The California Supreme Court has agreed to hear arguments over whether a state law barring merchants from collecting personal information from consumers in connection with credit card purchases applies to online retailers. The state high court granted the individual petitions of Ticketmaster LLC, Apple Inc. and dating site eHarmony Inc. All three are facing separate proposed class actions, filed by the same plaintiff's firm, alleging that they violated California's Song-Beverly Credit Card Act of 1971 (Civil Code § 1747 et. seq.). The lawsuits alleged that the companies collected addresses and phone numbers from consumers during online credit card transactions involving purchases that did not need to be shipped, and therefore, plaintiffs argue, did not require the collection of this information.
In 2011, the trial court denied the defendants' requests for demurrers in all three cases, holding that the Song-Beverly Act applied to online retailers. The California Court of Appeals denied defendants' petitions to review the lower court's decisions.
The Song-Beverly Act prohibits retailers from requiring credit card holders to give personal identification information to complete credit card transactions. In Feb. 2011, the California Supreme Court held that the statute prohibits merchants from requesting and storing consumers' zip codes in the course of completing card transactions. Read our alert on the Pineda v. Williams-Sonoma Stores, Inc., case here.
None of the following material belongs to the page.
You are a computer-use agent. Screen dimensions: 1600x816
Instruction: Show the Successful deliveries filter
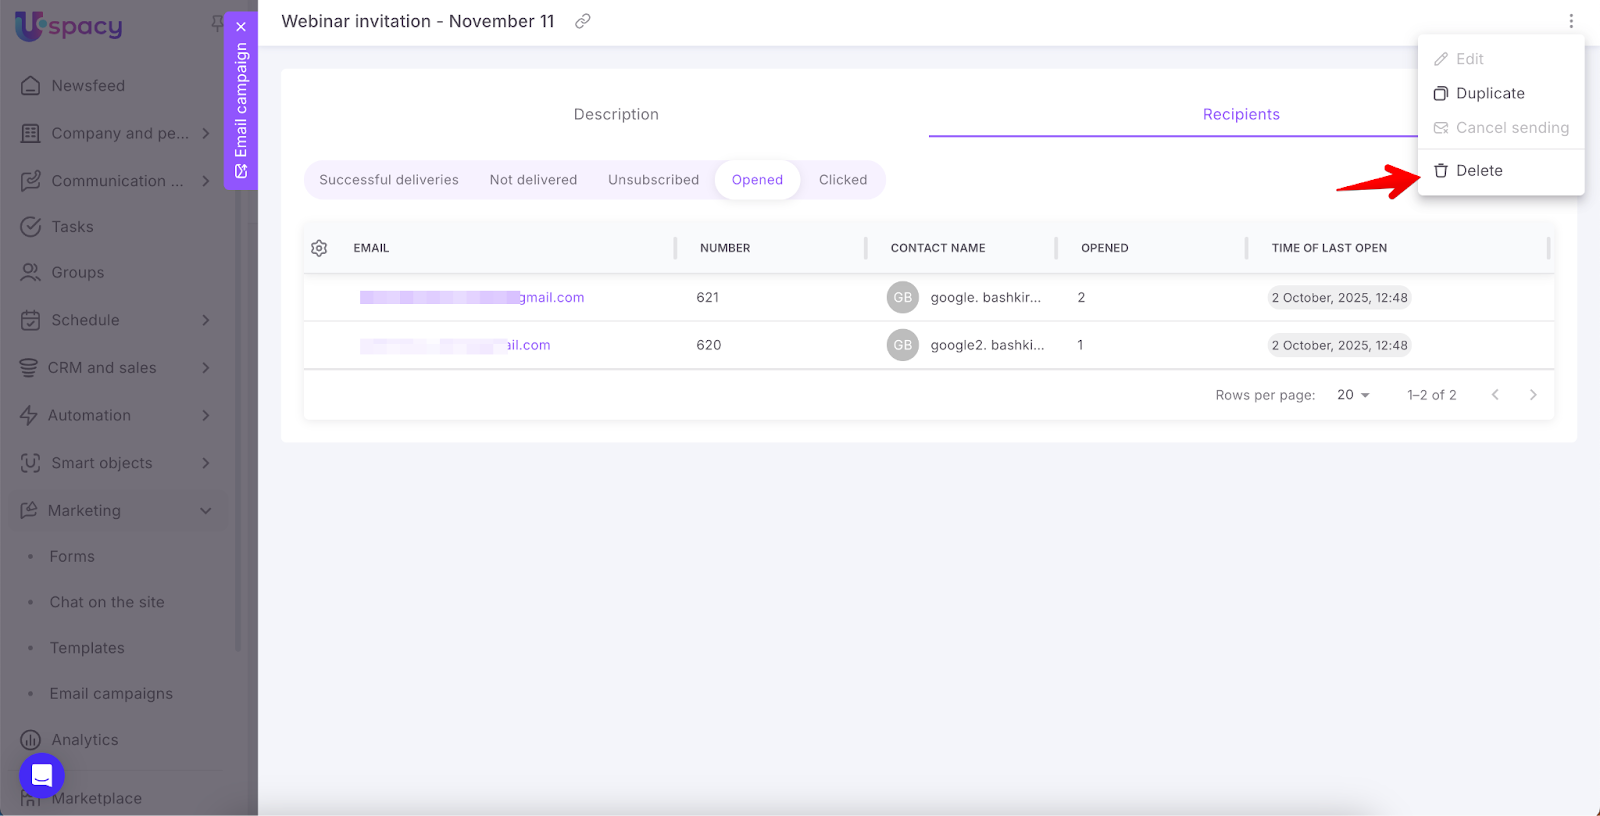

The Pineda decision, which opened the flood gates for hundreds of putative consumer class actions, did not consider whether the law applies to prohibit the collection of personal information in online transactions, however.
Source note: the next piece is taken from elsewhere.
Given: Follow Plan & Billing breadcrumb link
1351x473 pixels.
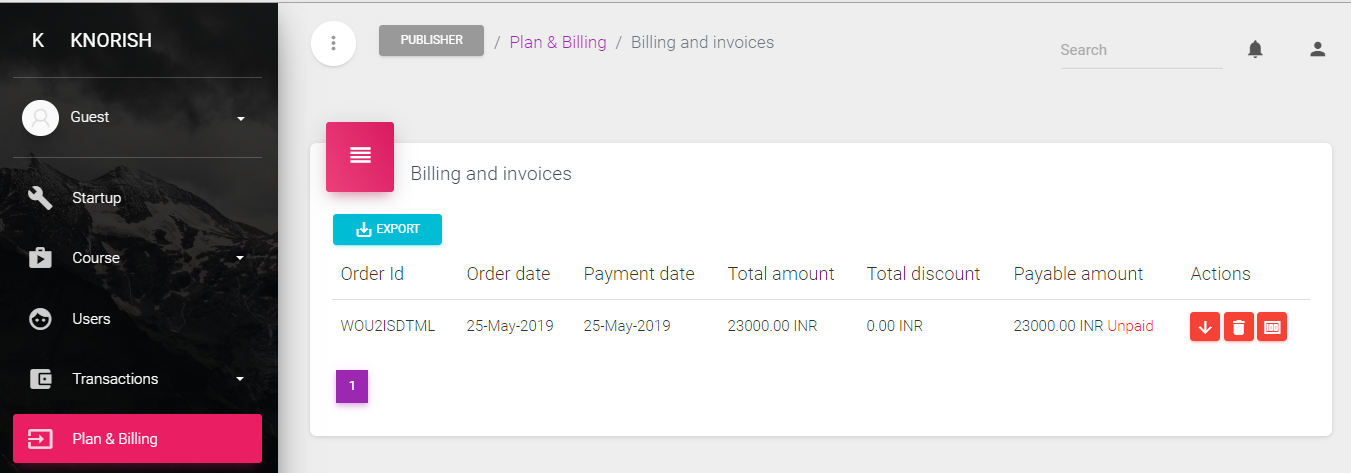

The law contains an exception when the information is required for certain "special purposes." Defendants reportedly will argue that the distinction between a face-to-face transaction with an employee in a store (as was the case in Pineda) and an online transaction, in which the online retailer cannot see the consumer or assess the potential for credit card fraud or identity theft, creates the need to collect personal information during online transactions.
In 2009, a California federal court considered the purposes of the Song-Beverly Act and ruled in Saulic v. Symantec Corp. that the legislature never intended for the prohibition to apply to online transactions. As recently as March 14, 2012, a Los Angeles Superior Court judge ruled that the statute does not apply to the collection of purchasers' zip codes at the gas pump because the practice was implemented to prevent fraud, rather than for marketing purposes. Repeatedly calling plaintiff's arguments that the statute should prohibit the collection of zip codes for fraud prevention "absurd," the court concluded that the defendants' fraud prevention efforts were a "special purpose" covered by the exception, and granted summary judgment in favor of the oil companies, dismissing the case.